The purest relationship considered is that of a mother and child. How does one then explain the fact that this love disappears (practically) when the child marries someone of his/her choice or does not follow the career path his/her parents charted-out? You may validate that by citing anxiety or concern as the cause but when you delve deep it’s nothing but the Mother/Father somewhere subconsciously sensing the loss of power. Afterall s/he also is a human-being and to be in control is a human tendency. Nobody wants their lives to fall apart. There have been numerous cases of parents disowning children for not ceding to their wishes and never seeing them again or for a very long time to say the least. Generally they come around and in most cases get back to being a family once again.In some extreme cases though parents who sired the children even end up killing them for the sake of “honour”.
Friendship- most of the bonds that we made as friends while we were young and kids were devoid of any motive, any judgement and continue strong into our adulthood and hopefully for life. But consider those publicly declared“friends forever” that we met later in our lives- when we had settled into our professions and even matrimony- how many of these last?Well, most of them filter out. #Friendsforever (or #bff) one day and blocking each other on social media the next. Think again, what happened? Well it’s the ego that subtly clashed and didn’t want to give-in or surrender.
Siblings- you grow up together, sharing every toy, memory, crush, even clothes. The same people don’t even flinch when it’s time to drag the other to court for something as petty as money or land. How can something so materialistic kill a bond that begins at birth? The yearning to be richer and more powerful triumphs over this bond- unfortunate indeed.
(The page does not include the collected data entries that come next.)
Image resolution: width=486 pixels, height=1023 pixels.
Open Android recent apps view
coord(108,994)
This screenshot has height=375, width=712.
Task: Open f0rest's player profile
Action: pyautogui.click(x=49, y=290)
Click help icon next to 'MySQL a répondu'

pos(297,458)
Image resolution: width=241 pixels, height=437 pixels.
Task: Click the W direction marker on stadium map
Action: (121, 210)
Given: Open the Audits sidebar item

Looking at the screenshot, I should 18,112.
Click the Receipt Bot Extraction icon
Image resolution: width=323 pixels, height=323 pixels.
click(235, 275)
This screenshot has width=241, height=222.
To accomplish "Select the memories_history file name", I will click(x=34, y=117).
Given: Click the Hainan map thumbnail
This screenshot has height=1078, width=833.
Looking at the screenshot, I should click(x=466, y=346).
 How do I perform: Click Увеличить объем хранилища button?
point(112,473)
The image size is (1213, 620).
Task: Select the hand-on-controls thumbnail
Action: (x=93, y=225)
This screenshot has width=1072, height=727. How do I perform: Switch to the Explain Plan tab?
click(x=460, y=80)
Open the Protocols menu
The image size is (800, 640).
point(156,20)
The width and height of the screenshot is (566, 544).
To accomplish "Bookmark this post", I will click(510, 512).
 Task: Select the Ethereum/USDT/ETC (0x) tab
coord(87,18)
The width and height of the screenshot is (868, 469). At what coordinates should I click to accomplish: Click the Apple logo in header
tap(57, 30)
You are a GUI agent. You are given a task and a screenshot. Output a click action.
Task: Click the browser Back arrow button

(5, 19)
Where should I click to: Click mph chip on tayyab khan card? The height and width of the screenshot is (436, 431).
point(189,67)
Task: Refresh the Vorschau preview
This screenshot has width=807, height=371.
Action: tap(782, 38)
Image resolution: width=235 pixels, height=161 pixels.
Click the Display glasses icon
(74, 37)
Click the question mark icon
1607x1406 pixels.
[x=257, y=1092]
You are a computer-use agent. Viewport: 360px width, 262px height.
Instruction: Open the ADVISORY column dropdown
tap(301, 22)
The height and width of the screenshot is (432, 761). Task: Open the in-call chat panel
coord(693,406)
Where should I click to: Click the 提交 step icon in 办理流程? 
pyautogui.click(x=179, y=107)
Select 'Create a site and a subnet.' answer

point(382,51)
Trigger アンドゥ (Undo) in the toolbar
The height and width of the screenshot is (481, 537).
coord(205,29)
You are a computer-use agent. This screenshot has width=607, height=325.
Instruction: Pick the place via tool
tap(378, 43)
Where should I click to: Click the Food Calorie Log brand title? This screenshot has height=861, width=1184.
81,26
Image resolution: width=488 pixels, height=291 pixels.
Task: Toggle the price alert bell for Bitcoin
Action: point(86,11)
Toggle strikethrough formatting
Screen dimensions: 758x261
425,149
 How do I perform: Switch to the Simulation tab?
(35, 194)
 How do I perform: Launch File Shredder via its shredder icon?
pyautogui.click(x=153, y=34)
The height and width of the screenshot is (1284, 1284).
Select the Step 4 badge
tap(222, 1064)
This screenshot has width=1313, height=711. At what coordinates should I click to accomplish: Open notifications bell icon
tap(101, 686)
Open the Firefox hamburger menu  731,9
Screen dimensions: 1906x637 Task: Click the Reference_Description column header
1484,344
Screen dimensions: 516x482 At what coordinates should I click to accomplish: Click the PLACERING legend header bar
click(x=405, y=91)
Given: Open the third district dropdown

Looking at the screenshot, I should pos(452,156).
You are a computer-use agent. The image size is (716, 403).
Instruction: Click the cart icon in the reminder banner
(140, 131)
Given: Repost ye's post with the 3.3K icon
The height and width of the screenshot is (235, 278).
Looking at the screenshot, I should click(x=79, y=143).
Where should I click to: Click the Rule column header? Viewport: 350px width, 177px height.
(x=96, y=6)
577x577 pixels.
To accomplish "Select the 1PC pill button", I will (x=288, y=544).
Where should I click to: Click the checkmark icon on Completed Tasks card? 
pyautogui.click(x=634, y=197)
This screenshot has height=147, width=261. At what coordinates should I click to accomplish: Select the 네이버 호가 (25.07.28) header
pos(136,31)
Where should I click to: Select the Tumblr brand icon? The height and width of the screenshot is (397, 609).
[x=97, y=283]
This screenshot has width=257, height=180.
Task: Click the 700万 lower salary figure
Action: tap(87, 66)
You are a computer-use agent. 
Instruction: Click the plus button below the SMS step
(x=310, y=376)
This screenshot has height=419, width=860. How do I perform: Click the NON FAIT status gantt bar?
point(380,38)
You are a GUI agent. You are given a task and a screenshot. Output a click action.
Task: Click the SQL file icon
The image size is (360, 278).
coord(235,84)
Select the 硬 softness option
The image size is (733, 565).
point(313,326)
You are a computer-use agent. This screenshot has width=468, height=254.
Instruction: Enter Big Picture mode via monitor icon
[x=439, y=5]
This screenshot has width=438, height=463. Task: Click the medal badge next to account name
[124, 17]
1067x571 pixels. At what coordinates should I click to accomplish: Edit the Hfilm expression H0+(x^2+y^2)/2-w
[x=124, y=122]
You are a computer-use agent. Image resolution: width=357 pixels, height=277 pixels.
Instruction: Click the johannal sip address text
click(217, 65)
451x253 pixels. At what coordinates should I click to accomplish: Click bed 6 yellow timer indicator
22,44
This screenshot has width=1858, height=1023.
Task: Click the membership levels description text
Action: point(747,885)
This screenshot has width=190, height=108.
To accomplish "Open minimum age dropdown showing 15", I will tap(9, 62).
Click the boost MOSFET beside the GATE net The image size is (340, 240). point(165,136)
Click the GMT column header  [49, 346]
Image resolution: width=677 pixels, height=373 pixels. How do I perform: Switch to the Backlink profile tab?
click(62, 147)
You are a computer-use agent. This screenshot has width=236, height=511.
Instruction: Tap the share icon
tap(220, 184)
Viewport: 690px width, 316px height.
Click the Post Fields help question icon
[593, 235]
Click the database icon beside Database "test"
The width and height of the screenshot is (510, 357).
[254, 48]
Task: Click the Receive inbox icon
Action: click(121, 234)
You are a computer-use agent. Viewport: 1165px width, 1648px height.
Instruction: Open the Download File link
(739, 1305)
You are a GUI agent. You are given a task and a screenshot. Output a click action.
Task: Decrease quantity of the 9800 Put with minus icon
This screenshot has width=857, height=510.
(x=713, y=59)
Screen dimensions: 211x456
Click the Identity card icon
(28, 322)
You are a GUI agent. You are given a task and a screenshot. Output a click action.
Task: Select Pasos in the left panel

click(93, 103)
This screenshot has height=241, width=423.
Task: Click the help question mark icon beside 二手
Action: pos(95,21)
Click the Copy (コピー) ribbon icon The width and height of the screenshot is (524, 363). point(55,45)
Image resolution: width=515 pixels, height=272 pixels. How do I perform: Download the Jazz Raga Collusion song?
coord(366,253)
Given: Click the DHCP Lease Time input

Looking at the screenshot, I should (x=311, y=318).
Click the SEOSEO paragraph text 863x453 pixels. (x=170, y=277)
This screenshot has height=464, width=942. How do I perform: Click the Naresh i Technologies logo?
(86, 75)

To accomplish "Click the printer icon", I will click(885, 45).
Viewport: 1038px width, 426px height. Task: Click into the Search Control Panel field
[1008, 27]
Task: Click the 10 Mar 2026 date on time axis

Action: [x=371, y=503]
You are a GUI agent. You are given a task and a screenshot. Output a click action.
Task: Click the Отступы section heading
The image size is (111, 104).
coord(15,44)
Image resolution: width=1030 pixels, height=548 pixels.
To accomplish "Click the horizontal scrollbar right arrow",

Love- isn’t this the most abused four-lettered word in English vocabulary? Everyone using those 3 words casually but how many of us say that sincerely and mean it. And if we did, why do relationships fail? How can love disappear, vanish? One moment I feel 10 feet tall and the next I want to lay on the floor forever- what the hell happened. What is supposed to be unconditional was subjected to conflicting schedules, temperaments and contradictory expectations which are nothing but an extension of our personalities or egos. The constant assault drove the mush away and in its place leaves two broken individuals. Anything that’s broken can be repaired. It needs nurturing and care but the Ego prevents any initiative to reconcile or making efforts and the individual chooses to remain broken than become wholesome again.
The relationships that last are always the ones where either parties are completely vulnerable and open with each other.There’s no winning or losing in a successful relationship. It’s unconditional, knows how to give and is devoid of expectations.At the same time it’s impulsive, in the moment and pure.